The six-year-old waited a few seconds and then turned his tear-streaked face away from the shelter of his mother’s arms. After examining the stitches for a few moments, Billy spoke. “It looks like Frankenstein’s leg. It’s kinda cool.” He gave a little sniffle and wiped his nose on his mother’s expensive blouse. Pru didn’t look at all as if she minded.
“I’m going to bandage it up now, okay?” Julie took some gauze and arranged it over the wound, taping it down on unharmed tissue. “Billy had a tetanus shot recently, right?” she asked Pru, continuing to tidy up her work area. Her resident nurse, Lisa Yarmouth, would kill her if she left everything a shambles.
“Yes. He had his booster last year,” the petite woman confirmed, her brown bob swaying as she tipped her head up to her husband. “Right, Harry?”

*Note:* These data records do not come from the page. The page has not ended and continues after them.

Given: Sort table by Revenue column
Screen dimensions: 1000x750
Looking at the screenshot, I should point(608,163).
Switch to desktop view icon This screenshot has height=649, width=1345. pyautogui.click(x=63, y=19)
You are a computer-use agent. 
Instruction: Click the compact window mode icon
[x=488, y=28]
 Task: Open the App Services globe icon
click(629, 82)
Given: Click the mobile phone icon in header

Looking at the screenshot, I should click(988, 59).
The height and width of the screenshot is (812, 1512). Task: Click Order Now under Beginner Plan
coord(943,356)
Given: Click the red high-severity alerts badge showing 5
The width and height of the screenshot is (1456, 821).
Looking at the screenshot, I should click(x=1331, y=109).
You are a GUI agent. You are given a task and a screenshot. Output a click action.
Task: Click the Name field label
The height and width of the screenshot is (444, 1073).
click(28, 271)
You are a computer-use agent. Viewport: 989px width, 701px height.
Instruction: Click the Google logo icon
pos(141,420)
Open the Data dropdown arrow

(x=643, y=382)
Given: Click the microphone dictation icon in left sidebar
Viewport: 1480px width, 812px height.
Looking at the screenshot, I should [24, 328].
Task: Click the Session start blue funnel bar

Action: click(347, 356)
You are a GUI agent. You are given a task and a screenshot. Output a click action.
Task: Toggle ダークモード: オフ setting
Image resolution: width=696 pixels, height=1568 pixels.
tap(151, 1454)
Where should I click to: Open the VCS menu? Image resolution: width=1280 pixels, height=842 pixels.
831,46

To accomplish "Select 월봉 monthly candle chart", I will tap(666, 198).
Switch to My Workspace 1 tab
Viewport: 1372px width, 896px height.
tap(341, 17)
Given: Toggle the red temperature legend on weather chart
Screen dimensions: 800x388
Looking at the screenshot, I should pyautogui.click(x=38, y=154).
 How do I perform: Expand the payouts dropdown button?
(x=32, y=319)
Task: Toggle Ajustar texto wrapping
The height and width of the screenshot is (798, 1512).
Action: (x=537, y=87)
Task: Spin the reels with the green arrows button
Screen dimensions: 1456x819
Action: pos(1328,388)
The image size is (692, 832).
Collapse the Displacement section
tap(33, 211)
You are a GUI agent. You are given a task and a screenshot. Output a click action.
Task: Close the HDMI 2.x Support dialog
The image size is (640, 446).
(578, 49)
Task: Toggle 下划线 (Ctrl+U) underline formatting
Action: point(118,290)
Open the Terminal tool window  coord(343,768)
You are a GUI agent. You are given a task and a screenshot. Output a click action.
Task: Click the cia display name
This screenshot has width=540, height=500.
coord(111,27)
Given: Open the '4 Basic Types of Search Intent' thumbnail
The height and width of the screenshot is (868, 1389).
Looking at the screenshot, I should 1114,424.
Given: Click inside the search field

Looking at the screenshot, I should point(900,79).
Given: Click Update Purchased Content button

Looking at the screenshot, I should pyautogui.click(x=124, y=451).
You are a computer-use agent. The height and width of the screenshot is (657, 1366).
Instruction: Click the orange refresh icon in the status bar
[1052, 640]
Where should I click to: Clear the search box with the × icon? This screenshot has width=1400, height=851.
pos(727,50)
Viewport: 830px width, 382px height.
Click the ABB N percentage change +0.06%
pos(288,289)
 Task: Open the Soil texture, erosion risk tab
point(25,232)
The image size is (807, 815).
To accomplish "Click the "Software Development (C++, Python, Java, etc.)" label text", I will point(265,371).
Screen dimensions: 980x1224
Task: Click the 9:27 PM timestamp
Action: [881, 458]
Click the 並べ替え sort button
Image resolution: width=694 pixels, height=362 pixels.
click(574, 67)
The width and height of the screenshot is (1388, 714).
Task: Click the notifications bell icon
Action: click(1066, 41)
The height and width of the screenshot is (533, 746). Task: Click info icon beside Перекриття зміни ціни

Harry, a tall, square-jawed man, cleared his throat. “Yes,” he said, picking the little boy up in his arms. As soon as Billy was situated with his hurt leg carefully cradled, he placed his head in the crook between his father’s neck and shoulder and closed his eyes.
Julie smiled at the tender moment but got back to business right away. “One more thing,” she said. “I didn’t get a chance to see if the jungle gym was rusted. Do you remember?”
“I don’t think so,” Harry said. Pru just shrugged.
“Hmm. Why don’t I go by to take a look this evening? With these kinds of injuries, sometimes we do an extra booster, just in case, but it’ll depend on what I find.”
“Should we get one now to be safe?” Pru asked, standing.